The Shelby Mustang GT350R-C, the race version of the GT350R, was campaigned by Multimatic Motorsports in the Continental Tire Sports Car Challenge during the 2015 and 2016 seasons, winning the 2016 drivers' and constructors' championships. For 2017, the new Mustang GT4 racecar was built and sold by Multimatic.

A Mustang shaped profile draped over a spaceframe competed in the Australian Supercars Championship in 2020 with DJR Team Penske, Kelly Grove Racing and Tickford Racing.

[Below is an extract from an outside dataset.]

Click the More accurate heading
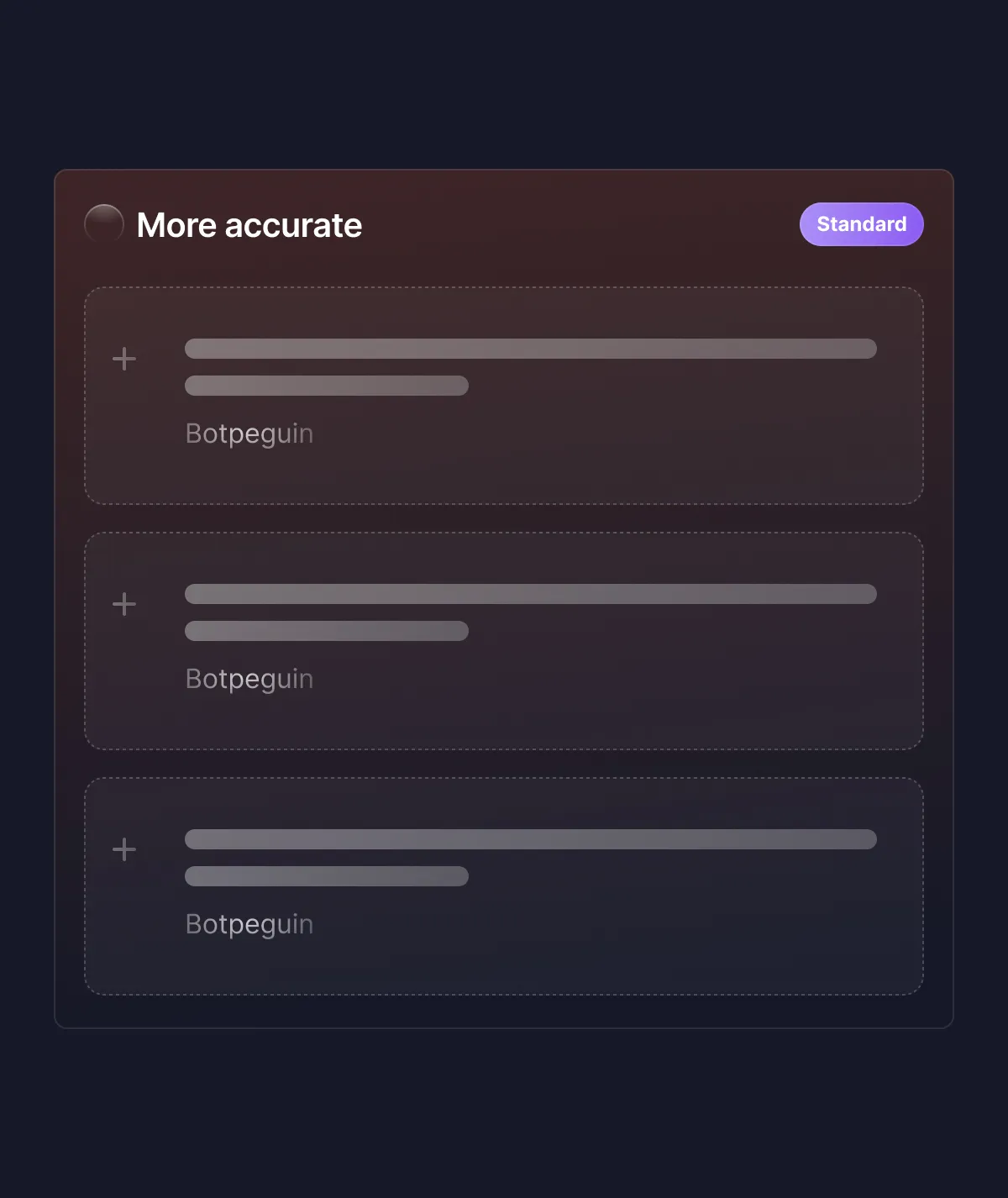Screen dimensions: 1008x1198 tap(249, 225)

The Mustang replaced the Fusion in the 2019 Monster Energy NASCAR Cup Series season. It was also run in the NASCAR Cup Series and Xfinity Series where it won its first championship in the 2022 NASCAR Cup Series from its driver Joey Logano.

== Sales ==
In 2016, about 25% sales in the first half of the year went to rental and corporate fleet.

=== By region ===

| Model year | US | Canada | Europe | China | Australia | Latin America | Global total |
|---|---|---|---|---|---|---|---|
| 2015 | 122,439 | 6,933 | 4,889 | 5,622 | 121 | – | 140,004 |
| 2016 | 105,932 | 7,655 | 15,204 | 3,126 | 6,208 | – | 138,125 |
| 2017 | 81,866 | 8,348 | 13,241 | 4,225 | 9,165 | 339 | 125,809 |
| 2018 | 75,842 | 8,055 | 9,851 | 3,173 | 6,412 | 2,911 | 113,066 |
| 2019 | 72,489 | 7,628 | 10,071 | – | 3,948 | 1,878 | 102,090 |
| 2020 | 61,090 | 4,636 | 7,495 | – | 2,923 | 1,021 | 77,165 |
| 2021 | 52,414 | 4,224 | 3,865 | – | 2,827 | 1,143 | 64,473 |
| 2022 | 47,566 | 3,808 | 3,200 | – | 1,887 | 1,166 | 57,627 |
| 2023 | 53,159 |  |  |  | 1,475 |  |  |

== Production ==
The 2015 Ford Mustang began production at the Flat Rock, Michigan plant on Monday, July 14, 2014. Flat Rock Mustang production had initially been scheduled for August 11, 2014, being moved forward by 4 weeks for undisclosed reasons. U.S. market launch of the 2015 Mustang range was scheduled on September 15, 2014, for the coupe and October 27, 2014, for the convertible.

The sixth generation Mustang ended production at the Flat Rock Assembly Plant on April 6, 2023.

== Awards ==
- Car and Drivers 10Best list in 2017 (Shelby GT350/GT350R model).
- Car and Drivers 10Best list in 2019 (GT and Bullitt models).
- Car and Drivers Greatest Of All Time (G.O.A.T.) list in 2020 (Shelby GT350/GT350R model).